Teeth Whitening

The ways in which we attempt to improve or maintain our appearance has a long history. Where at one time the standards for beauty may have focused on length of hair, body shape or even length of neck, today’s beauty standards are increasingly complex – putting focus on the various aspects of the body rather than one aspect of it (such as hair). Our continuous access to water, nutrition and resources has meant that people can spend less time surviving, and more time managing their appearance.

Teeth Whitening

These days, lip fillers, lash extensions and teeth whitening services are enjoying considerable success in Canada. Why are these among the most popular today? The answer is likely to involve several factors – not least of all the fact that your eyelashes and your smile are among the few parts of your body that aren’t consistently covered with clothing. This means that wherever you go and whomever you talk to, your lashes and your smile are in the spotlight.

It’s more important now than ever to have a healthy-looking smile that you can wear with confidence. A beautiful smile communicates many unspoken things about you such as your health and how well you care for yourself. A crooked smile with staining and tartar formations all over are likely not going to win you any social points – and we haven’t even talked about bad breath!

Talk to Your Dentist

In order to get whiter teeth, there are several things to consider: discolouration, lifestyle and nutrition. Regarding the discolouration of your teeth, you may want to speak to your dentist about your perception of the degree of discolouration. This is because tooth shades vary more than one might think, and because of this our personal standards may not realistically attainable. Your dentist will examine your mouth and determine whether whitening is right for you and whether you need a cleaning prior to whitening, to scale the teeth.

If your dentist recommends a professional checkup and cleaning prior to whitening, it may be that you’re overdue for these important services. Leaving too long between cleanings can result in staining of the teeth, particularly where plaque has hardened into tartar. A cleaning may be just the thing you need to get your teeth back to looking their best.

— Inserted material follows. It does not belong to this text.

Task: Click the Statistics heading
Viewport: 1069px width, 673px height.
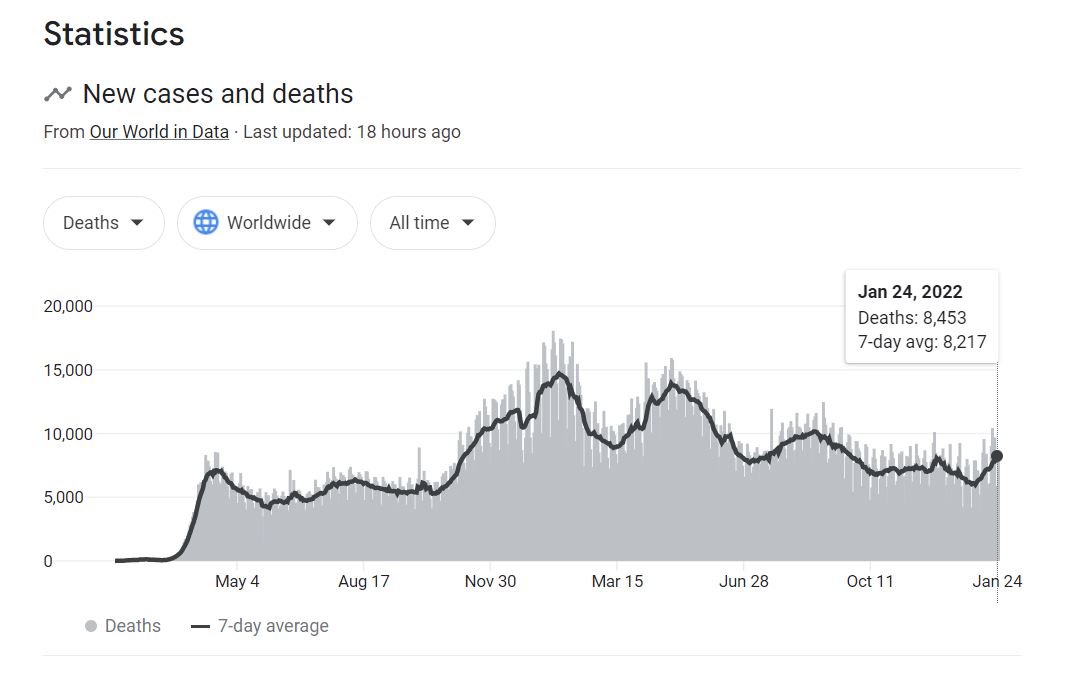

If you are asking about tooth whitening, your dentist is likely to pop open your chart to see if you have previously reported being a tobacco smoker. This is because tobacco smoke plays a large role in the colour of your teeth, and if you aren’t prepared to quit, your whitening treatment will not be as effective. If you are open to quitting the habit, you can talk to your doctor or your dentist about the various resources available to support you. Consider, too, the quality of your diet. Acidic sodas, alcohols such as red wine and your morning cup ‘o joe could be contributing to the discolouration of your teeth.

How Does it Work?

Tooth whitening formulas exist in different strengths, but all use some form of peroxide bleaching agent. While drugstore brands of whitening are available any time, clinical strength whitening products must be provided by a clinician. And while that might not sound very convenient, clinical strength whitening will offer more whitening power in fewer treatments with less discomfort.

Drugstore brands of whitening have a relatively low concentration of bleaching agent in them, and the result is required use over a longer period of time. The catch, however, is that drugstore brands don’t offer the ability to direct the bleaching agent only where you need it. This means that active ingredients in whitening gums, rinses, toothpastes and strips can travel onto the gums, cheeks and tongue causing sensitivity and discomfort due to the chemicals. Your dentist solves this concern by offering gum barriers while whitening or offering custom whitening trays to take home for personal use. If you have sensitive teeth, it is wise to discontinue the daily use of products with whitening agent in them.

Understanding Whitening

Dental whitening works by traveling through the first layer of the teeth (the enamel) and depositing on the dentin within the tooth. The dentin is the part of the tooth that shows through the enamel (which can be loosely compared to a protective window over the teeth). Dentin yellows naturally with age, but bleaching agents are able to revitalize its colour.

When we whiten our teeth, the effect on the dentin (besides lightening its shade) is a slight dehydration. This dehydration is what we are feeling when we have sensitive teeth after whitening. While drugstore strips do not offer a remedy and tend to leave the dentin to rehydrate on its own, your dentist can provide rehydrating solutions to decrease sensitivity and rehydrate the dentin. Overall, you will receive greater value for your investment with a clinical strength product offered through your dentist.